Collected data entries
= Beginning of Section =
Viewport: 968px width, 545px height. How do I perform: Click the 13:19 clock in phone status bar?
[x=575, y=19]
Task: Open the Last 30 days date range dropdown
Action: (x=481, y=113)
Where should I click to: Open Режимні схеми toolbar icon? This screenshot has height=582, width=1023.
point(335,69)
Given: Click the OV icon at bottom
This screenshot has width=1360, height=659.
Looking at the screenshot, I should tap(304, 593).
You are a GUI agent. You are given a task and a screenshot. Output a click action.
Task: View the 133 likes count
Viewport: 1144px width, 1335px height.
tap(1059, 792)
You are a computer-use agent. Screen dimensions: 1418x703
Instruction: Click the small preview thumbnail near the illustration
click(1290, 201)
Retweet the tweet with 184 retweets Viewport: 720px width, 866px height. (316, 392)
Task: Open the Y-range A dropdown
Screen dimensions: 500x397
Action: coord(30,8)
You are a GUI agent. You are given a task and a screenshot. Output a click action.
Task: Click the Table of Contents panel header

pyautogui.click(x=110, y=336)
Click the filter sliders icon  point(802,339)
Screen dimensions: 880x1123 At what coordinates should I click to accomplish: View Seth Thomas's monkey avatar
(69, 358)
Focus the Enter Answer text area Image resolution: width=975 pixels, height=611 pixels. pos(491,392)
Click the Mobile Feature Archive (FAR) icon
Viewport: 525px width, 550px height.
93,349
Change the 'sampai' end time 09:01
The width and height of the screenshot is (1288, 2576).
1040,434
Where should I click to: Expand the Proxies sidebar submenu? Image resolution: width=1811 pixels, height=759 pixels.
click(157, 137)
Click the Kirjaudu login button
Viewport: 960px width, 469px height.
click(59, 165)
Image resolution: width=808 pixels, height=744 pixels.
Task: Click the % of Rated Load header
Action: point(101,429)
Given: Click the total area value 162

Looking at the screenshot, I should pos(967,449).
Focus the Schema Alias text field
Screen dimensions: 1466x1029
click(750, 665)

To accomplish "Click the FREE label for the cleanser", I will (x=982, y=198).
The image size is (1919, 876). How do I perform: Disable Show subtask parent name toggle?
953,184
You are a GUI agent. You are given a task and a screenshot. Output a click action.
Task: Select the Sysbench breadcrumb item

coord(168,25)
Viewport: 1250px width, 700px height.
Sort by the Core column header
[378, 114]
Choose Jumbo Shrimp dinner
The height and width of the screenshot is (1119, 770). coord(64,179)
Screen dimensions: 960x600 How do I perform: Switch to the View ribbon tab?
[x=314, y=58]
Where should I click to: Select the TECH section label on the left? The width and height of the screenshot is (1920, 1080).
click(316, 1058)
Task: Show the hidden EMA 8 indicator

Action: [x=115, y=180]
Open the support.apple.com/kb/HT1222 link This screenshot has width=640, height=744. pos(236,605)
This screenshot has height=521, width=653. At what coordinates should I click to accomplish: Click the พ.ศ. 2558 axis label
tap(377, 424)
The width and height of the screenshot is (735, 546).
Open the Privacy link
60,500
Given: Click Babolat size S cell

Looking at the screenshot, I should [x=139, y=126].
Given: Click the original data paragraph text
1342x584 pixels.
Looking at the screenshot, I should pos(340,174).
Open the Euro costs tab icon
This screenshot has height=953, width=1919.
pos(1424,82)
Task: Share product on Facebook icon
= End of Section =
Please repeat each entry. Keep every word the same.

**Solution below:**
Viewport: 968px width, 545px height. How do I perform: Click the 13:19 clock in phone status bar?
[x=575, y=19]
Task: Open the Last 30 days date range dropdown
Action: (x=481, y=113)
Where should I click to: Open Режимні схеми toolbar icon? This screenshot has height=582, width=1023.
point(335,69)
Given: Click the OV icon at bottom
This screenshot has width=1360, height=659.
Looking at the screenshot, I should tap(304, 593).
You are a GUI agent. You are given a task and a screenshot. Output a click action.
Task: View the 133 likes count
Viewport: 1144px width, 1335px height.
tap(1059, 792)
You are a computer-use agent. Screen dimensions: 1418x703
Instruction: Click the small preview thumbnail near the illustration
click(1290, 201)
Retweet the tweet with 184 retweets Viewport: 720px width, 866px height. (316, 392)
Task: Open the Y-range A dropdown
Screen dimensions: 500x397
Action: coord(30,8)
You are a GUI agent. You are given a task and a screenshot. Output a click action.
Task: Click the Table of Contents panel header

pyautogui.click(x=110, y=336)
Click the filter sliders icon  point(802,339)
Screen dimensions: 880x1123 At what coordinates should I click to accomplish: View Seth Thomas's monkey avatar
(69, 358)
Focus the Enter Answer text area Image resolution: width=975 pixels, height=611 pixels. pos(491,392)
Click the Mobile Feature Archive (FAR) icon
Viewport: 525px width, 550px height.
93,349
Change the 'sampai' end time 09:01
The width and height of the screenshot is (1288, 2576).
1040,434
Where should I click to: Expand the Proxies sidebar submenu? Image resolution: width=1811 pixels, height=759 pixels.
click(157, 137)
Click the Kirjaudu login button
Viewport: 960px width, 469px height.
click(59, 165)
Image resolution: width=808 pixels, height=744 pixels.
Task: Click the % of Rated Load header
Action: point(101,429)
Given: Click the total area value 162

Looking at the screenshot, I should pos(967,449).
Focus the Schema Alias text field
Screen dimensions: 1466x1029
click(750, 665)

To accomplish "Click the FREE label for the cleanser", I will (x=982, y=198).
The image size is (1919, 876). How do I perform: Disable Show subtask parent name toggle?
953,184
You are a GUI agent. You are given a task and a screenshot. Output a click action.
Task: Select the Sysbench breadcrumb item

coord(168,25)
Viewport: 1250px width, 700px height.
Sort by the Core column header
[378, 114]
Choose Jumbo Shrimp dinner
The height and width of the screenshot is (1119, 770). coord(64,179)
Screen dimensions: 960x600 How do I perform: Switch to the View ribbon tab?
[x=314, y=58]
Where should I click to: Select the TECH section label on the left? The width and height of the screenshot is (1920, 1080).
click(316, 1058)
Task: Show the hidden EMA 8 indicator

Action: [x=115, y=180]
Open the support.apple.com/kb/HT1222 link This screenshot has width=640, height=744. pos(236,605)
This screenshot has height=521, width=653. At what coordinates should I click to accomplish: Click the พ.ศ. 2558 axis label
tap(377, 424)
The width and height of the screenshot is (735, 546).
Open the Privacy link
60,500
Given: Click Babolat size S cell

Looking at the screenshot, I should [x=139, y=126].
Given: Click the original data paragraph text
1342x584 pixels.
Looking at the screenshot, I should pos(340,174).
Open the Euro costs tab icon
This screenshot has height=953, width=1919.
pos(1424,82)
Task: Share product on Facebook icon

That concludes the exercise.